Reproduce the lines below verbatim, from the very first line through the line containing "will click(1102, 472).".

Stored items:
-- Start --

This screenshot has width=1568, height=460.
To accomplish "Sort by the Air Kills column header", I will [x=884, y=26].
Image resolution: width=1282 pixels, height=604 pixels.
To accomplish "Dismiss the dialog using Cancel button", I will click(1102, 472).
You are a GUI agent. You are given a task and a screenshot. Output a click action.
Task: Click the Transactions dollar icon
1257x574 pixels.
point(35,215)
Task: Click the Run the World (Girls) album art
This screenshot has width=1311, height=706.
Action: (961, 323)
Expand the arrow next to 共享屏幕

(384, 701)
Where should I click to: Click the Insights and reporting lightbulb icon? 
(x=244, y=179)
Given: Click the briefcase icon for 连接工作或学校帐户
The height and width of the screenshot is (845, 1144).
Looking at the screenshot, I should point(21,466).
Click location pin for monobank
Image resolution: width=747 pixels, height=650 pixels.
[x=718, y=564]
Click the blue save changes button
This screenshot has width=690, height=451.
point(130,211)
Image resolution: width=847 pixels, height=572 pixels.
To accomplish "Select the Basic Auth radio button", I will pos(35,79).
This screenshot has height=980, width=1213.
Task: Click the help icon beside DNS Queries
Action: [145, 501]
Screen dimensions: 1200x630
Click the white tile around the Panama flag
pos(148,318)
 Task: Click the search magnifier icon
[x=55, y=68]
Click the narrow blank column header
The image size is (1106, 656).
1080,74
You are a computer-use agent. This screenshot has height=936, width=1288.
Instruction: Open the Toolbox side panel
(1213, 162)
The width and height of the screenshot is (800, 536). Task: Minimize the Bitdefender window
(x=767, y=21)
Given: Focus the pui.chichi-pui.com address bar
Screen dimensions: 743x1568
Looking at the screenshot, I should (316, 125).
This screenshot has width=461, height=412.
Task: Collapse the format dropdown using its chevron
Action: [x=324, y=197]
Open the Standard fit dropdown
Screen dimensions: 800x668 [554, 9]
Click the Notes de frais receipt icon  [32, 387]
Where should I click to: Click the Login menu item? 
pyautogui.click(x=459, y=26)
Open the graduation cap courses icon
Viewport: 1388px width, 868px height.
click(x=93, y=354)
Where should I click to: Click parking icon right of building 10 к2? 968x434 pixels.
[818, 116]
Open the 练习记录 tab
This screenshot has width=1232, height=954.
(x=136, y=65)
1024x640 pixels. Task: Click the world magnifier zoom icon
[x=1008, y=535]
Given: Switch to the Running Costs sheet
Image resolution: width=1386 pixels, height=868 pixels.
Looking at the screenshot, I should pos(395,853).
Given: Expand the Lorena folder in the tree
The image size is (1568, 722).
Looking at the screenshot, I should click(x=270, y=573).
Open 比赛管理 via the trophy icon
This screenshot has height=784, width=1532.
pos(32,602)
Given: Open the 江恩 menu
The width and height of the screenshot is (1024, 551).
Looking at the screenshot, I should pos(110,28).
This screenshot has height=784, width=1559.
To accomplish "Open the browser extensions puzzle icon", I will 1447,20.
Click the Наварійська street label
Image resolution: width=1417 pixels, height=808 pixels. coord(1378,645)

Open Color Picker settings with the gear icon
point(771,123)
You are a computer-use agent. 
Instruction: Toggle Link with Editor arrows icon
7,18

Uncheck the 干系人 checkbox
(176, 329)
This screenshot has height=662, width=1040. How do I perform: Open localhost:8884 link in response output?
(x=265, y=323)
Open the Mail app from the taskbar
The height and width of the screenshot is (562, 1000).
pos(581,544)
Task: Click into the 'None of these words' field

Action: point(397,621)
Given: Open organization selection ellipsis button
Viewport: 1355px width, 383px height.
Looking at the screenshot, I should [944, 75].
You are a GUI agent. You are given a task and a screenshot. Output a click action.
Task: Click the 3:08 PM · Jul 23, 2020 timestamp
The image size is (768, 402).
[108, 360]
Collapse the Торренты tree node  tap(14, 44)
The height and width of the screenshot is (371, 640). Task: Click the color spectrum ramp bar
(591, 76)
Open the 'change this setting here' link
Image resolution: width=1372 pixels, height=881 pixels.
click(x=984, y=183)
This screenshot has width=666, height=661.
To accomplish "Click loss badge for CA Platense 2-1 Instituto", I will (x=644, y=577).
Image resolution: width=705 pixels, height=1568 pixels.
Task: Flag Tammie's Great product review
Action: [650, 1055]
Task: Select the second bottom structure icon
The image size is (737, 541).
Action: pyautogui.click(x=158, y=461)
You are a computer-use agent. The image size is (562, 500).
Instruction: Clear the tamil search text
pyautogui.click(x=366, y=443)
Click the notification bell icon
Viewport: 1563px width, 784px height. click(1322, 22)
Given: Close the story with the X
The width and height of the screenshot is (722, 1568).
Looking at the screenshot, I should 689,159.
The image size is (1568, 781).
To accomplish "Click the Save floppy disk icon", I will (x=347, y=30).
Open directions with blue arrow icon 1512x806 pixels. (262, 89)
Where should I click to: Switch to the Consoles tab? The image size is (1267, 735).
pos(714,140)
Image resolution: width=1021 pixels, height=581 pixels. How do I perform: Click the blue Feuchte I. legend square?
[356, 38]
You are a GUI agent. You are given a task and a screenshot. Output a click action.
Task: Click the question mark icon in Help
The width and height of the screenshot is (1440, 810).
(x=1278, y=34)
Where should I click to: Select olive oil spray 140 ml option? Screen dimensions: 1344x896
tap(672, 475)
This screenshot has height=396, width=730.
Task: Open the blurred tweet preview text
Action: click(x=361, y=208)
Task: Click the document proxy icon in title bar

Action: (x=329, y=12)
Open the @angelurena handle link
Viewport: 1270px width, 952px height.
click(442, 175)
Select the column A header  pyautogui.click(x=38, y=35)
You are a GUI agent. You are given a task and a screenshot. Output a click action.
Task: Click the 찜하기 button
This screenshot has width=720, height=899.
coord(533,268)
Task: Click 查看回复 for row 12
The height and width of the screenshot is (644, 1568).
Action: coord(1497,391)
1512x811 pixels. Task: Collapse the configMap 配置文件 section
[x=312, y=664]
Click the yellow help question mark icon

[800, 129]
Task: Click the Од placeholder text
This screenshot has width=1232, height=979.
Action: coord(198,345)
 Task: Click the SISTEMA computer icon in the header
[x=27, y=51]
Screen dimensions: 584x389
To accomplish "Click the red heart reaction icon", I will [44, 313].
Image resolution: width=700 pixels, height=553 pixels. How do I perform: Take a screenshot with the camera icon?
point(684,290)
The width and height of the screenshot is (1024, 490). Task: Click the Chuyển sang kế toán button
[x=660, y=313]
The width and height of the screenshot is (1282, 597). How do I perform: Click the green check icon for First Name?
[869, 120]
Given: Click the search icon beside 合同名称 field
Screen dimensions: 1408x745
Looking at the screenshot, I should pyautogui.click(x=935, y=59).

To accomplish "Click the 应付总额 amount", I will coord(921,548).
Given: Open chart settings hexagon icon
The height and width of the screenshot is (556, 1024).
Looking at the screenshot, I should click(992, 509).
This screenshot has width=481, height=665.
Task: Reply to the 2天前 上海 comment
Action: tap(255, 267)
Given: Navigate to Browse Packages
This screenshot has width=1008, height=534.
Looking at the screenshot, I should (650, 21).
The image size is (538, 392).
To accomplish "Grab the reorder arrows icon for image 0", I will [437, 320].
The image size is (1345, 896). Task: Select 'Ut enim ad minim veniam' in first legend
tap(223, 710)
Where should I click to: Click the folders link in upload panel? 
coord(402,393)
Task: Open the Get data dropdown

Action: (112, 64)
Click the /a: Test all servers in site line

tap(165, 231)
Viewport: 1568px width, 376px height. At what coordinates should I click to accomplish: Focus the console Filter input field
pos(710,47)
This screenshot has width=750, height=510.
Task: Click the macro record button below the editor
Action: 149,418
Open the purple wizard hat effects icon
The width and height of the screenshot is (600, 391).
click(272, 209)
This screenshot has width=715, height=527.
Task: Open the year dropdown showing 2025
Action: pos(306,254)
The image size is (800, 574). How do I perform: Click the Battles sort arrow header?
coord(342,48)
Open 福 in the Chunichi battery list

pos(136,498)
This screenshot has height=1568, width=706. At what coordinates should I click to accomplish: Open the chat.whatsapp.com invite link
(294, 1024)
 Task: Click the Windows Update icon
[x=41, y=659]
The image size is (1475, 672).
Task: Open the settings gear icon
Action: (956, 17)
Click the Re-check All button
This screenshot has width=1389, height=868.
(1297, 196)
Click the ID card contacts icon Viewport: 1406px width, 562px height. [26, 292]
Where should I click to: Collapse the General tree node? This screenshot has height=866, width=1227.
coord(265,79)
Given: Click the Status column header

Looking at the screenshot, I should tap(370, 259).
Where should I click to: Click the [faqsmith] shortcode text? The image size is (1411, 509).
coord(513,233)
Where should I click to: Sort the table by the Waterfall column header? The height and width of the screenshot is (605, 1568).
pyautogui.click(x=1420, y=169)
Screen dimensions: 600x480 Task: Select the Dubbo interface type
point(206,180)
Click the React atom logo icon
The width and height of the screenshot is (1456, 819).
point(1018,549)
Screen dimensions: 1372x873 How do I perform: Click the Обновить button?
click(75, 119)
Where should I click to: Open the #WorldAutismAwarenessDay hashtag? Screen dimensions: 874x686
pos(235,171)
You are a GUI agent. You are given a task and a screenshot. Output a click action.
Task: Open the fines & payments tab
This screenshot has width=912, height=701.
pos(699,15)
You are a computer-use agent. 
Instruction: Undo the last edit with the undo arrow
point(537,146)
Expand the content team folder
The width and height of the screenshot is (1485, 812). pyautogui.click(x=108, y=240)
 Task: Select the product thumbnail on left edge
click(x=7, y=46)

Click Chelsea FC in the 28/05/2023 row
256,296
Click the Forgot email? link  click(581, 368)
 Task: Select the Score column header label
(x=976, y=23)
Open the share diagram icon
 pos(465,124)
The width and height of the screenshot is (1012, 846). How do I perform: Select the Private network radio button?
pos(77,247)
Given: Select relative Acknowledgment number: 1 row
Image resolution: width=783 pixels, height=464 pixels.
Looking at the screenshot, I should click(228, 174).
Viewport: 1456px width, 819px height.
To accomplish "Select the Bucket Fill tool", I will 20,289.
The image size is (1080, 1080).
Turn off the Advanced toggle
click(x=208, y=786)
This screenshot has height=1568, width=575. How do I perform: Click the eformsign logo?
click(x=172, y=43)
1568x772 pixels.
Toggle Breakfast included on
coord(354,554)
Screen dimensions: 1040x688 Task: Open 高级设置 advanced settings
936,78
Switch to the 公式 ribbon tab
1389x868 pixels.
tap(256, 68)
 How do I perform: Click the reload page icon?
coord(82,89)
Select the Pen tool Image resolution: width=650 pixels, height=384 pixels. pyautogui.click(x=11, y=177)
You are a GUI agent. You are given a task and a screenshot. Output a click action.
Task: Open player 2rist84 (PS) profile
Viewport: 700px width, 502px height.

-- End --

SOLVED PROBLEM.
This screenshot has width=1568, height=460.
To accomplish "Sort by the Air Kills column header", I will [x=884, y=26].
Image resolution: width=1282 pixels, height=604 pixels.
To accomplish "Dismiss the dialog using Cancel button", I will click(1102, 472).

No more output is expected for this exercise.